*Problem description*:
Word for word, output the data that follows.

(Stored data)
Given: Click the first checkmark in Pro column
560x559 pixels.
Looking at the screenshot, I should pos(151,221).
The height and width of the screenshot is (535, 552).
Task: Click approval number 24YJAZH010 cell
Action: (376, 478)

*Answer area*:
Given: Click the first checkmark in Pro column
560x559 pixels.
Looking at the screenshot, I should pos(151,221).
The height and width of the screenshot is (535, 552).
Task: Click approval number 24YJAZH010 cell
Action: (376, 478)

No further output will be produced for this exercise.